Excellent and informative article Teresa. It gives people like me who are not experts in safety some insight into what went wrong in the process. And maybe how we can be more attentive at managing the maint on our own aircraft and focusing on safety critical systems in terms of inspections, service bulletins, etc. For example, some Pt91 mechanics view SBs as items to be ignored because they are not mandatory. As owner-operators we are ultimately responsible for managing the maint on our personal planes and maybe could take the approach you propose into consideration.

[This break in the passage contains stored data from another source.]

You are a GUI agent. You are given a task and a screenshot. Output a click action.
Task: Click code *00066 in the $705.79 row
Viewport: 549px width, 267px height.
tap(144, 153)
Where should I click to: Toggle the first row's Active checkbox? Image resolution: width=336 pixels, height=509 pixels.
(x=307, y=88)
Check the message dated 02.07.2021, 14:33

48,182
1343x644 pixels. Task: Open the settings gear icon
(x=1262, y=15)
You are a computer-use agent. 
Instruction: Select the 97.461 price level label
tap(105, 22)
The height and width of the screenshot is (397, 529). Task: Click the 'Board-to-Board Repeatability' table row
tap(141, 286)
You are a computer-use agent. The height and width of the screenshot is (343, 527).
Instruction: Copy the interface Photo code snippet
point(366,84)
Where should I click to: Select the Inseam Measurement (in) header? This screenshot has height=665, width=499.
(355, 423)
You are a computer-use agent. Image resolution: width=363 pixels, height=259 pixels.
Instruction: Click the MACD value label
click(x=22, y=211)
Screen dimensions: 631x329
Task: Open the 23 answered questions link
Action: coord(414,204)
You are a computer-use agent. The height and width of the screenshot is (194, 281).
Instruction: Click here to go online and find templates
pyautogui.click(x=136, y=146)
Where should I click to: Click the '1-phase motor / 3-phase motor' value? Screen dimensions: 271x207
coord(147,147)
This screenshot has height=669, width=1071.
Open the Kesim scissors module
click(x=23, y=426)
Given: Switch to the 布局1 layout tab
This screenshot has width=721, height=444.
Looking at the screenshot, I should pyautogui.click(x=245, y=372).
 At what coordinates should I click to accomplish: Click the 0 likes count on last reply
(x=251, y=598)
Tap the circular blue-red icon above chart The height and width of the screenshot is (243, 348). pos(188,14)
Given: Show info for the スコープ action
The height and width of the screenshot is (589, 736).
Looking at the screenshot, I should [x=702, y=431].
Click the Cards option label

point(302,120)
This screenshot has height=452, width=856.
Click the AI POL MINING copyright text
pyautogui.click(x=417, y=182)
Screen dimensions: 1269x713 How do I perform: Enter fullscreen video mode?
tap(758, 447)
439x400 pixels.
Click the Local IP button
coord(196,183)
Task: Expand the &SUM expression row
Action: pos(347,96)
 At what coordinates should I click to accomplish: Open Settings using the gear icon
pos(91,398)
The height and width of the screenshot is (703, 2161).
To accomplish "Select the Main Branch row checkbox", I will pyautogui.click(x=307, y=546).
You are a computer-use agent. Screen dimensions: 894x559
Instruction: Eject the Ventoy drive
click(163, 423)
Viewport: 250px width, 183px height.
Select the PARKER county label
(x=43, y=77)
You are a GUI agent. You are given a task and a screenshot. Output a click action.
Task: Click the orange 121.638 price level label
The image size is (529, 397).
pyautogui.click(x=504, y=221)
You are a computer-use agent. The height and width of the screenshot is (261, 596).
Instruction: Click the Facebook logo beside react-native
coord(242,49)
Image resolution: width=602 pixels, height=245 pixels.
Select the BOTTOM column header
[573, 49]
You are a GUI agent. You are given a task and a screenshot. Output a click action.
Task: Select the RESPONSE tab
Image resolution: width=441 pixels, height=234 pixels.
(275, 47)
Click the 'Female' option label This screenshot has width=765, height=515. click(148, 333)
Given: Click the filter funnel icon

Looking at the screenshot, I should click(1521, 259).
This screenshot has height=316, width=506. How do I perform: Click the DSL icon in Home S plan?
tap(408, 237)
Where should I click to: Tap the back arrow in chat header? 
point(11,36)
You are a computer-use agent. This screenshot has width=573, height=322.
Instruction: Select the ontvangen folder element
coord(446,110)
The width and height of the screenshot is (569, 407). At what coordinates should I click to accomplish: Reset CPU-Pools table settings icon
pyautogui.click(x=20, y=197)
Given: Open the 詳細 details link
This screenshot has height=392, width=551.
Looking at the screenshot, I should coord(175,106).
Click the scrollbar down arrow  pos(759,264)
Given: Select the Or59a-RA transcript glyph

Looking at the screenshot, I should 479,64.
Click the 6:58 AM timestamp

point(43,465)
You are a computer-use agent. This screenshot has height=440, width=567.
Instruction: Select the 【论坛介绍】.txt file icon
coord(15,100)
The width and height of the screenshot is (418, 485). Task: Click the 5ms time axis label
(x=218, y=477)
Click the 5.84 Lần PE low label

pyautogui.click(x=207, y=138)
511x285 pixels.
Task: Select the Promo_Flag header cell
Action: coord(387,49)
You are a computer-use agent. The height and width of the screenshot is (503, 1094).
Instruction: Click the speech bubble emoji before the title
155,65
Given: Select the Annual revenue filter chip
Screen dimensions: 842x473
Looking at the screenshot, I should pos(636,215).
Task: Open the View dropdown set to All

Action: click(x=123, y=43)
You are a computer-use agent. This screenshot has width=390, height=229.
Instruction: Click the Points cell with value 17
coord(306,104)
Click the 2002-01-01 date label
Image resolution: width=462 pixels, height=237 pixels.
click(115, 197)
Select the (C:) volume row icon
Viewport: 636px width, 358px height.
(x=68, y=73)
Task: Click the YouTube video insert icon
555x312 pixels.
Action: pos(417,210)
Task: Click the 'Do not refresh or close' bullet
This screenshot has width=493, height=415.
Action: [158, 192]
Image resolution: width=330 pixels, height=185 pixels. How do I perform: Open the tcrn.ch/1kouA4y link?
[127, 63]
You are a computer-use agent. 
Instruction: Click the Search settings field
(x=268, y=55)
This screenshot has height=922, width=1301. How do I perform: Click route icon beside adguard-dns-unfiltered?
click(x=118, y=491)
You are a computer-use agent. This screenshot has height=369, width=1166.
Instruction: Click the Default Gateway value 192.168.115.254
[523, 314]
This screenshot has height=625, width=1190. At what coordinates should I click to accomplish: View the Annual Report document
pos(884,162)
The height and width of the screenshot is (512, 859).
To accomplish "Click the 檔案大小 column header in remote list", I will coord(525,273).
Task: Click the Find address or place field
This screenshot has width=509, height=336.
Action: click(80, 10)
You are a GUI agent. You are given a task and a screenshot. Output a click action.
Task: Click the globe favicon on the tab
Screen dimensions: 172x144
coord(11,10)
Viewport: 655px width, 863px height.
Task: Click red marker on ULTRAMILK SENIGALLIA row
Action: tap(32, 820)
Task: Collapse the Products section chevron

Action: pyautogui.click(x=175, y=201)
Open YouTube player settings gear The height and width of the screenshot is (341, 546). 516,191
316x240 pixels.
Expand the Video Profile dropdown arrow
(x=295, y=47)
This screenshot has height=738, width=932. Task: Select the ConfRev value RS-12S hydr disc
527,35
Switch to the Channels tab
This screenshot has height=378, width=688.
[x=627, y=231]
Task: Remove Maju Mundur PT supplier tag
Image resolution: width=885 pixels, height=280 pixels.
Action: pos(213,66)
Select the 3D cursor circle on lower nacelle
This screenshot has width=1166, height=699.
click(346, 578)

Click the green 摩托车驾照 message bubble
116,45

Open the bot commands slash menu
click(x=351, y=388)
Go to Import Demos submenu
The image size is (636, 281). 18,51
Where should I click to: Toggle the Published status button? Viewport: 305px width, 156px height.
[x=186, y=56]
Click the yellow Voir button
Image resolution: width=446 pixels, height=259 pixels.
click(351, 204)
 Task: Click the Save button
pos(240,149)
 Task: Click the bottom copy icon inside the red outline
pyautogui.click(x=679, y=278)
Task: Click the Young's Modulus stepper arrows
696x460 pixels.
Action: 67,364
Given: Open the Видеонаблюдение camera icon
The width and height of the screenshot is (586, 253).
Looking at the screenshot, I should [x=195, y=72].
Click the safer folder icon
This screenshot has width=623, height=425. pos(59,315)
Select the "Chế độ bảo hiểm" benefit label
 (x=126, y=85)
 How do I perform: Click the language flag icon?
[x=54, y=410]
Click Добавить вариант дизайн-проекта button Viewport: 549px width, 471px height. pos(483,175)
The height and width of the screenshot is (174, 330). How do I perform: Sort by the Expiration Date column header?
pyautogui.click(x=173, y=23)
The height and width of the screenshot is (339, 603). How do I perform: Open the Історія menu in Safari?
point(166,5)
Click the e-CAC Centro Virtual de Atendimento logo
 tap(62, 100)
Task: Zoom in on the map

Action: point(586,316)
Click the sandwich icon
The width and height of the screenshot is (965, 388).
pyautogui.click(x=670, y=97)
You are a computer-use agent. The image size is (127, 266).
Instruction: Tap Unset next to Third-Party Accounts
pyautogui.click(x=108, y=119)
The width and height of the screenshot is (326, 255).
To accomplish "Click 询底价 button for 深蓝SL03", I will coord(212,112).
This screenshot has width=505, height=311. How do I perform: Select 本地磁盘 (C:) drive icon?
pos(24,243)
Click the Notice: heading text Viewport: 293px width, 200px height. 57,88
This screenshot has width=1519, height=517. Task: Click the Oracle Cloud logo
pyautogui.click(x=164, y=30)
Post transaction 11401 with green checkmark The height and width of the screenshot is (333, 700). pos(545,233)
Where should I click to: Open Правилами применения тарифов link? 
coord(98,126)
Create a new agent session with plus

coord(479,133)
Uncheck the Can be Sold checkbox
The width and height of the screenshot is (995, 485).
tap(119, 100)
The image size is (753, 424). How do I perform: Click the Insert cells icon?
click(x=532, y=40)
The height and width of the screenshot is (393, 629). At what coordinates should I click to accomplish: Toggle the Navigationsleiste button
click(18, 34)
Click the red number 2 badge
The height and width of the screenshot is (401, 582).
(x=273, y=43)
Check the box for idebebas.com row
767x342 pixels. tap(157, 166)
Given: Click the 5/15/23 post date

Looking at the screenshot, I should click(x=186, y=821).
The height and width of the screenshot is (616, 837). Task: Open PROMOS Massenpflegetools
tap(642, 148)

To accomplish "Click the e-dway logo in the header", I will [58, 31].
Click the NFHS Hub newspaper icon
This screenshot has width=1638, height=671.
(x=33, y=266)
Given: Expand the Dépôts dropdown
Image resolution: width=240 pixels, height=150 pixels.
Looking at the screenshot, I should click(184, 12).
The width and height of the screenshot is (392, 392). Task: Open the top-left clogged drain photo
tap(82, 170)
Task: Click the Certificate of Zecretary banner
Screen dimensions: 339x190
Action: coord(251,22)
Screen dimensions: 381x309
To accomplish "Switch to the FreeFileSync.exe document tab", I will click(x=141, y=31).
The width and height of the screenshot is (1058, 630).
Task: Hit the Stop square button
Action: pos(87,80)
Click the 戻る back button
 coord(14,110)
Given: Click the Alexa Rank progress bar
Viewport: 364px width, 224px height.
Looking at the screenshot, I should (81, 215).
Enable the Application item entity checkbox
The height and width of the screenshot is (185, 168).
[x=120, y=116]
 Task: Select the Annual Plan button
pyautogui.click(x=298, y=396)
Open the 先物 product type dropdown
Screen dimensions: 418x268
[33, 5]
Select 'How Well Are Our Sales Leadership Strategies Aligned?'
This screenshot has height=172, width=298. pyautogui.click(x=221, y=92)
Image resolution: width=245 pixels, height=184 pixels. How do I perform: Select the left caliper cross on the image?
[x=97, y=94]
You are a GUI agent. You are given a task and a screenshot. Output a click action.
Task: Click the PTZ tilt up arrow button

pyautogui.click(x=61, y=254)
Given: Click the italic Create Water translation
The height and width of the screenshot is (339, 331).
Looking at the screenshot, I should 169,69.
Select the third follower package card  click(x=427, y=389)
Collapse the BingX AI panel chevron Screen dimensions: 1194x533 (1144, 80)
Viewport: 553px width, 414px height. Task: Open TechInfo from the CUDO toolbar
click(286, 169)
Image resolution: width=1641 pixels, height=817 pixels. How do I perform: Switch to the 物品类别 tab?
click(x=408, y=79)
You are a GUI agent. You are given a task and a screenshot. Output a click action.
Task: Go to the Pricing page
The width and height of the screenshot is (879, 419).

This is my understanding. The pylon is primary but the bearing inside the pylon is secondary. The failure of the bearing caused fatigue in the pylon by creating non-uniform loads in the pylon. It’s not like the bearing was completely obliterated. It just cracked in half along the path for the grease. It was still taking up the load just not uniformly. And that caused fatigue on the pylon. I don’t fault MD now Boeing for making this assumption when the aircraft was designed. I do fault them for ignoring or not connecting the data to the original assumption.
Part of my job is risk identification and management. A good place to find risk is in your assumptions. The problem I’ve discovered as a senior engineer is that many engineers, junior or senior, don’t understand when they or others have made an assumption.
Thanks, in advance of reading it I point to a grammatical sequence problem or omission - an explosion occurred while airborne, just after the engine flipped over the wing. Of course an even larger explosion occurred when airplane hit the ground.
As the author stated, the original risk assessment placed this as a secondary structure. Unfortunately, the data was there, when the bearing failed, lugs were starting to deform.
Kind of a catch-22. Boeing didn’t design it, so they accepted the certification data. The real failure is the failure of the FAA SDR system. Numerous SDRs had been filed. This should’ve been the red flag. Of course the icing on the cake was the application to extend the inspection interval. Almost like the left hand at Boeing wasn’t talking to the right. (Which in large organizations, is usually the truth). The data was there. The issue is what it would take to flag it before a catastrophic failure occurred
As with many of the regulations, changes resulting from this accident come at the great cost of life and property. We’ve learned too many ‘lessons’ recently, this accident and the Washington D.C. midair to name a couple.
I hope we as an aviation community, can extrapolate from these events, learn from them, and make the necessary changes to make flying safer. In this way, we will be honoring the memories of those that paid the ultimate price.